The air and water temperature values are shown in Fig. (1). The weather condition of the growing season in 2021 and the past 30 years (Average for 1991-2020) was similar (data not shown). Before the harvest of the main crop, there was a sudden decline in temperature during early August 2021. The chronology of sowing, transplanting, heading, ripening, and harvesting as well as the accumulated temperature and average temperature during heading are given in Table 1. The heading date for the ratoon crop differs throughout the three treatment groups, as the heading in DWT was the earliest and CT was the last. The accumulated temperature across the three treatments, from heading to ripening, shows that DWT was the highest at 474.9 °C, UWT was the second at 454.5 °C and CT was the lowest at 449 °C. The average temperature during the ripening period also differs for each treatment— 16, 21, and 20.8 °C for CT, UWT, and DWT, respectively.

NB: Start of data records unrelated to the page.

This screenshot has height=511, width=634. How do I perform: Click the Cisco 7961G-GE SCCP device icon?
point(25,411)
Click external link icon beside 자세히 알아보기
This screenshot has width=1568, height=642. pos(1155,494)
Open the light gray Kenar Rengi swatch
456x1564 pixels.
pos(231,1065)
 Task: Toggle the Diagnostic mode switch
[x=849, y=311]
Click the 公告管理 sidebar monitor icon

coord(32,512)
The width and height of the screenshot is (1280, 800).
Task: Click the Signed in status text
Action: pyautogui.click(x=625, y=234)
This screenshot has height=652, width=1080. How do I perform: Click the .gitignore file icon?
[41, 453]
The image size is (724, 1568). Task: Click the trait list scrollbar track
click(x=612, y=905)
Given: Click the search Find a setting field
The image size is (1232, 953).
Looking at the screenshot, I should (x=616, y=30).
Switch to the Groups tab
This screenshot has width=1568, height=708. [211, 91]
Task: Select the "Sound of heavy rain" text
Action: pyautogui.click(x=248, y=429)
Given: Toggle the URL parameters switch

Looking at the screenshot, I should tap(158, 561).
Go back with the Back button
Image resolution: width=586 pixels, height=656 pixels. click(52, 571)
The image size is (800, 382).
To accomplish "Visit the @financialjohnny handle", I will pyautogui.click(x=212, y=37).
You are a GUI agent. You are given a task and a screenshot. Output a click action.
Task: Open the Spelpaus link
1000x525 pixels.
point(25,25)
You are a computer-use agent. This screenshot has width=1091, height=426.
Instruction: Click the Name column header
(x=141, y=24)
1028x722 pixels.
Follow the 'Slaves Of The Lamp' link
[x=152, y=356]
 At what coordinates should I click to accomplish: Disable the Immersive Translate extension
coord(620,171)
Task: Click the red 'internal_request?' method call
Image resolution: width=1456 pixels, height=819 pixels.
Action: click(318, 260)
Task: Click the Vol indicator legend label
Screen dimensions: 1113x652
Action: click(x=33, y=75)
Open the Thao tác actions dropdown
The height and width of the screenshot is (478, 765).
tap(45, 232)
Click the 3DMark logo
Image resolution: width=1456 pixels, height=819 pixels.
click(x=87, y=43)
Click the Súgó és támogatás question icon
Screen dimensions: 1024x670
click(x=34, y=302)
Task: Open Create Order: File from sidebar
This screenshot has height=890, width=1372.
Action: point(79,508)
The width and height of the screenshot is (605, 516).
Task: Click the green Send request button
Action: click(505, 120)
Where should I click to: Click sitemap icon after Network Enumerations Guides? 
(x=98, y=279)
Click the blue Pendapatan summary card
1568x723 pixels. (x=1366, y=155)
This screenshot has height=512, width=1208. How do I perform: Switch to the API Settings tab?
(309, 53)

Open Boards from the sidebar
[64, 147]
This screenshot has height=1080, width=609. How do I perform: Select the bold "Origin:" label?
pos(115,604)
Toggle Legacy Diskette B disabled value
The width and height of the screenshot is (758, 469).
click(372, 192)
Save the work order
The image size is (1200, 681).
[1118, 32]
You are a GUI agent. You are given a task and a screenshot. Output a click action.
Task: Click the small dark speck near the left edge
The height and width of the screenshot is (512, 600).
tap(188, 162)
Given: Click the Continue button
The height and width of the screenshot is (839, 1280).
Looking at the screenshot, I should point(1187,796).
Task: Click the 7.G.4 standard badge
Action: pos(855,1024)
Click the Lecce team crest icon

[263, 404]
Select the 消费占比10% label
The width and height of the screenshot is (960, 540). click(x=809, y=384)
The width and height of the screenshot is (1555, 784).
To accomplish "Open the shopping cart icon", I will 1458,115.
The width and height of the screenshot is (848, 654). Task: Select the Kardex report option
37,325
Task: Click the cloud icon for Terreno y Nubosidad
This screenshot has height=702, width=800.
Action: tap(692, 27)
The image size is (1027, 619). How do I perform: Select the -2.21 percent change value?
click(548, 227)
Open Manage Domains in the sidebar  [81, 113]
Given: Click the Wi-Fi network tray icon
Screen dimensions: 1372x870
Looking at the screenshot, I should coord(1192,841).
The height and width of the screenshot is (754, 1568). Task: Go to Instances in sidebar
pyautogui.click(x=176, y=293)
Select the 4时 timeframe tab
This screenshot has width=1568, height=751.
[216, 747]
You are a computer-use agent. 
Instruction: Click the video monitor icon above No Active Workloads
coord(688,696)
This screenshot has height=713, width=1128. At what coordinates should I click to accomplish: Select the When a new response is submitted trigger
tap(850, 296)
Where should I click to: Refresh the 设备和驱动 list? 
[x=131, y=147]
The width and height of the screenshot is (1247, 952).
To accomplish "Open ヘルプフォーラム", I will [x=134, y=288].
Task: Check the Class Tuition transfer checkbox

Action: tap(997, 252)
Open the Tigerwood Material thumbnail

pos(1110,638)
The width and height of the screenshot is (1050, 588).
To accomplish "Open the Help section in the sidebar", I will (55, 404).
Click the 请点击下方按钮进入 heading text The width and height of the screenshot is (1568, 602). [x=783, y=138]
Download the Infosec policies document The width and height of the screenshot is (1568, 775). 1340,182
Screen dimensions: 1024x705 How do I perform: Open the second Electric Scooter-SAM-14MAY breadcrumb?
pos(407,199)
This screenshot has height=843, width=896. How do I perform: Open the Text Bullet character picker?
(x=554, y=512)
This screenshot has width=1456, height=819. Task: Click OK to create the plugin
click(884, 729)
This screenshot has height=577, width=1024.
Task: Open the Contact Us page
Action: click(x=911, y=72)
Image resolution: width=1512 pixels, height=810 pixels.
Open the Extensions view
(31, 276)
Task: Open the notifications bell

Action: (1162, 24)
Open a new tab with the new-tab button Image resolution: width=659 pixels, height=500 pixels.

3.2. Aboveground Biomass, Yield, and Yield Components

The aboveground biomass, grain yield, and yield components for the three treatments are given in Table 2. In comparison to the main crop season’s data, the ratoon crop’s spikelet number and aboveground biomass were lower. Out of the three water treatments, UWT had a higher grain yield at 17.87 g pot-1 than the other two, which had similar yields. Although the data showed no significant difference, there were some striking trends within the data for each component. The number of spikelets, percentage of ripened grains, 1000-grain weight, and aboveground biomass had the highest values in UWT, at 36, 88, 21.26 g, and 44.71 g pot-1, respectively; while the number of panicles was the highest in DWT, at 31. Furthermore, during the ratoon crop season, the spikelet number differed significantly between UWT, at 36, and both CT and DWT, at 25. 1000-grain weight values were also significantly different between UWT, at 21.26 g, and DWT, at 19.71g. UWT had the highest yield rate, followed by CT and DWT, which had similar rates.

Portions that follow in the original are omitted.